Di bulan Juni 2023 ini, Indonesia cukup terguncang dengan ditemukannya jenazah seorang Ibu korban kasus KDRT yang meninggal sambil memeluk bayinya. Dua anak balita lainnya yang berusia 2 dan 4 tahun, juga ditemukan dalam keadaan memeluk Ibunya yang tidak bergerak.

Menurut keterangan pihak kepolisian yang menangani kasus ini, sang Ibu merupakan korban kasus KDRT yang dilakukan suaminya sendiri. Sang Ibu tidak langsung meninggal setelah mendapatkan kekerasan, namun meninggal akibat akumulasi kekerasan yang didapat selama ini.

Ditambah lagi, sang Ibu belum genap 1 bulan baru melahirkan. Artinya kondisi fisik Ibu belum membaik, namun sudah mendapatkan kekerasan yang merengut nyawanya.

Kalau membaca kasus KDRT seperti ini, bergetar rasa hati ya, Bu. Ikut sedih dengan kondisi sesama Ibu dan prihatin dengan kondisi anak-anaknya yang ditinggalkan.

Hanya saja, jika posisi Ibu sekarang sedang membaca ini, sedikit banyak Ibu akan berpikir bahwa Ibu tidak bisa berbuat banyak. Karena ini juga termasuk urusan dalam rumah tangga pelaku dan korban KDRT.

Rupanya, pemikiran seperti ini tak hanya Ibu saja yang punya. Sudah lazim di masyarakat untuk tidak mencampuri urusan rumah tangga orang lain meski ada hubungannya dengan kasus KDRT.

Sehingga nggak jarang korban malah semakin terpuruk dan sulit dibantu. Bagaimana sebenarnya perkembangan kasus KDRT di Indonesia?

Lahir dan kekal karena budaya masyarakat


Siapa yang menyangka kalau kasus KDRT lahir dari tekanan dan kebiasaan masyarakat. Bahkan tak berhenti di situ, kasus KDRT juga kekal karena budaya dari masyarakat yang melazimkan tindak kekerasan sebagai bagian dari mendisiplinkan dan menguasai pasangan.
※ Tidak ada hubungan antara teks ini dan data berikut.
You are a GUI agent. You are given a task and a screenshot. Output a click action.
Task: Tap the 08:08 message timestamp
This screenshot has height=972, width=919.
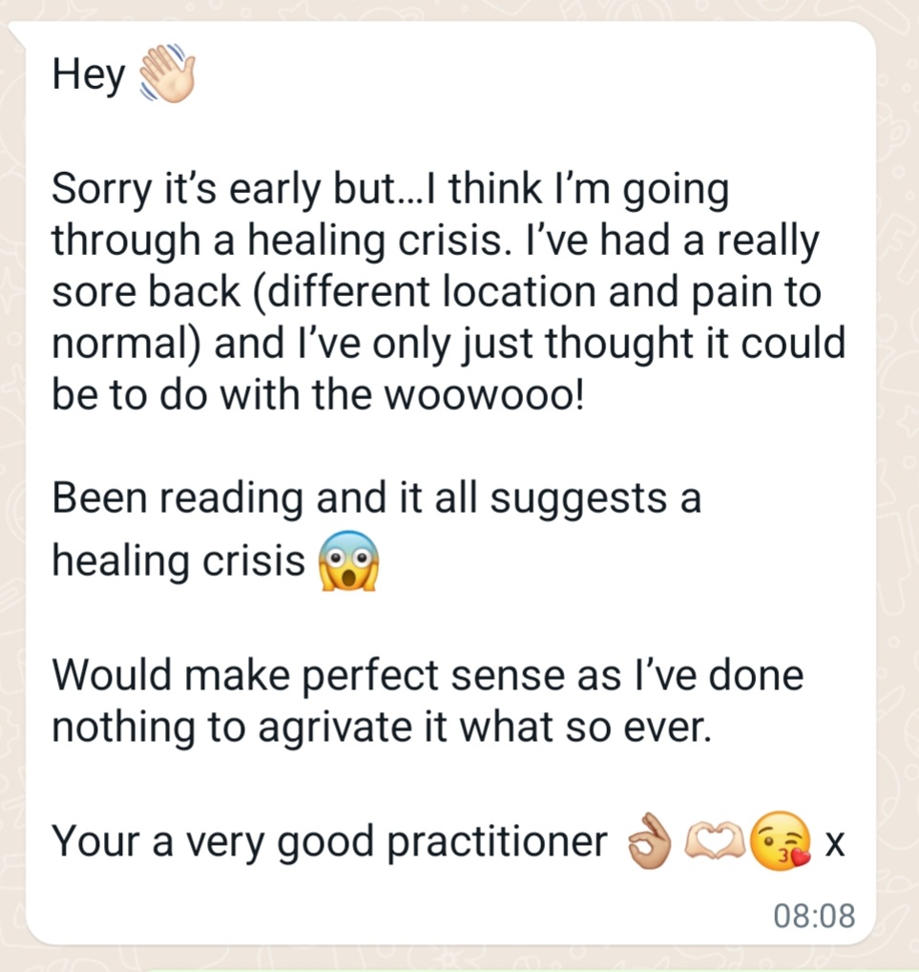(x=814, y=916)
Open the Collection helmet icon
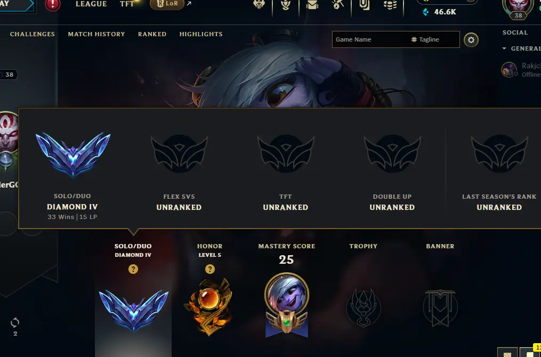This screenshot has width=541, height=357. (x=259, y=4)
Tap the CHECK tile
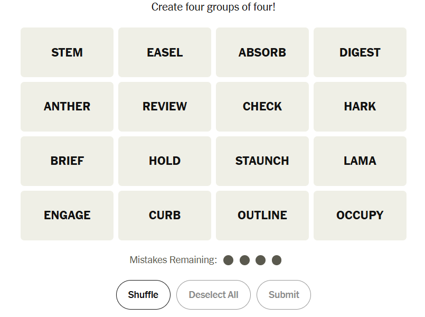 tap(262, 107)
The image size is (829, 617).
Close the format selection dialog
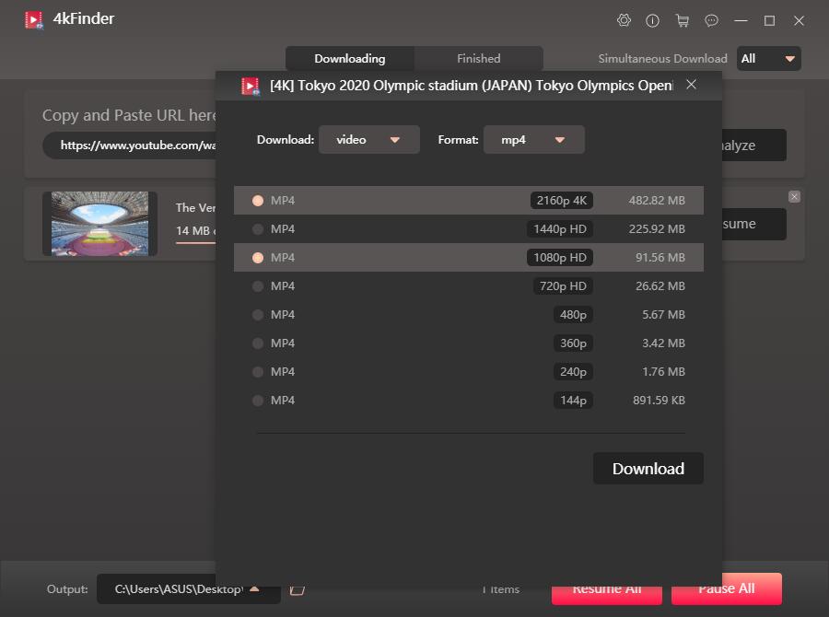pos(691,85)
Kekerasan dalam rumah tangga, diartikan sebagai bentuk kekerasan yang terjadi dalam lingkup personal dan dalam hubungan di dalam rumah tangga. Kekerasan ini bisa terjadi pada istri, anak perempuan, pekerja perempuan dalam rumah tangga, keponakan perempuan atau cucu perempuan, dengan semua pelakunya mayoritas adalah laki-laki dalam keluarga.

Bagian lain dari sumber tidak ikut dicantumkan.